There's a special thrill about heading to your local jewelry store, studying each stone and picking out something out for that special person. In New York, however, the technology industry is moving full speed ahead to revolutionize that most romantic of sectors: jewelry. American Pearl is the first company to try using a 3D printer, with the hope of allowing customers to create custom platinum, gold and silver jewelry.
The process is fast, it's certainly cheaper than going the old-school route, and consumers never even have to come into the store. Is this going to be a game changer or a gimmick? You've been able to browse online inventory for years now, but making a copy of a piece of jewelry for yourself is entirely different. American Pearl CEO Eddie Bakhash says, "What we love about 3D printing is that consumers save a lot of money and a lot of time having something 3D printed."

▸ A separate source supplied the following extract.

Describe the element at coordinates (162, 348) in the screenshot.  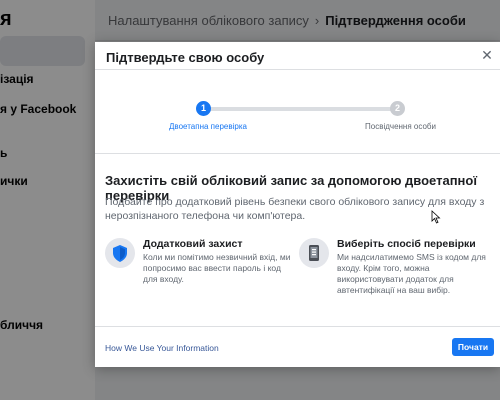
I see `how-we-use-info-link: How We Use Your Information` at that location.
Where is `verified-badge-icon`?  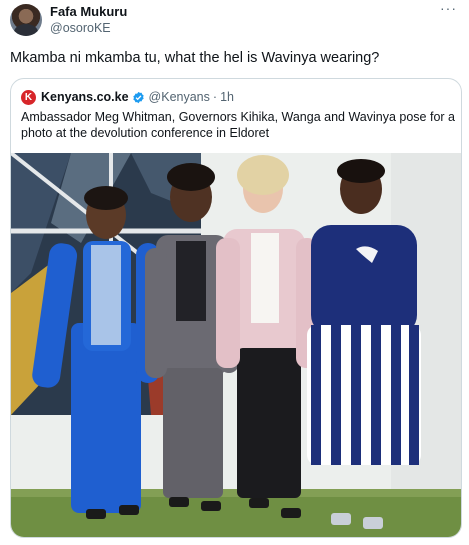
verified-badge-icon is located at coordinates (138, 97).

It's all about the money (of course) and time (which is even more precious); but are the conveniences worth it, especially to consumers who are used to getting to see, feel, and touch the product at their jewelers of choice?
A Split Decision
Bakhash also notes, "We never knew how much consumers wanted to change the products they were buying until we offered the option." For tech lovers out there, this just might be better than online shopping, but others may regard it as too impersonal. Bakhash is expecting the change to be "very disruptive" to competitors, but so far his predictions haven't played out. It's not possible to copy diamonds and other precious stones -- yet -- which also limits the market.
The key appeal of 3D jewelry, however, is that it gives customers the ability to create without releasing the technology behind it. This might make the process seem more personal, but jewelry customization in itself is nothing new.

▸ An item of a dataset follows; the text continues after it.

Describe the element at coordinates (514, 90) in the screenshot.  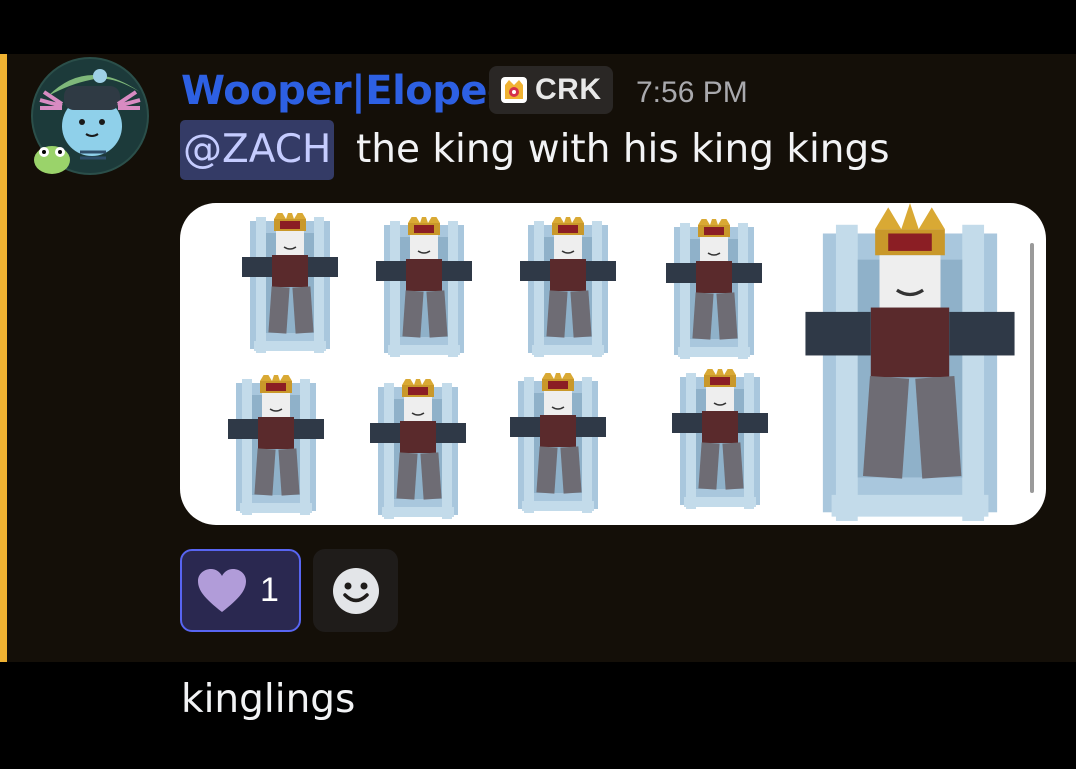
I see `clan-badge-icon` at that location.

Many celebrities such as Brad Pitt have been known to get their hands deep into the design of jewelry for their loved ones, and this is something that just about any jeweler can offer. Bakhash simply offers shoppers the ability to choose from current designs, pick their gems and metals, the fittings and then "send to print."
At American Pearl, a Solidscape T76 printer is used to create wax models, which are turned into a thermoplastic sculpture, mold, and finally the end result.
Going into 2014, more intricate options are expected to be offered, along with the use of additive manufacturing. A laser will be used to add another layer to the primary form of a piece. This process can be repeated indefinitely until the desired outcome is achieved. Another plus for the company is that it can work with any budget -- another tactic adopted by many competitors. Bakhash went straight for the "gold" when he opted to hire his own team of engineers out of Silicon Valley to build the 3D platform.
The end result was a machine that takes care of everything from printing to a customized engine that's wholly user-friendly. Offered a choice of anything from rings to bracelets, the customer can examine many views of a product before hitting enter, and thus Bakhash has sliced out a solid niche for his firm.
He reports that sales doubled in the past year, and attributes all the growth to 3D printing. However, there's one potential flaw in his plan: There are no flaws. Three dimensional printing guarantees exact symmetry, whereas "in the old way, jewelers had to spend a lot of hours carving by hand. It would take me two weeks to create that piece. We can do it in a day now - there's no way we could have all of these pieces if it weren't for technology; the jeweler has been replaced by software."
Perhaps therein lies a problem, because for some of us, flaws are what make jewels beautiful. Perfection may appeal to many, but others might not prefer to replace the warm personality of tradition with cool technology.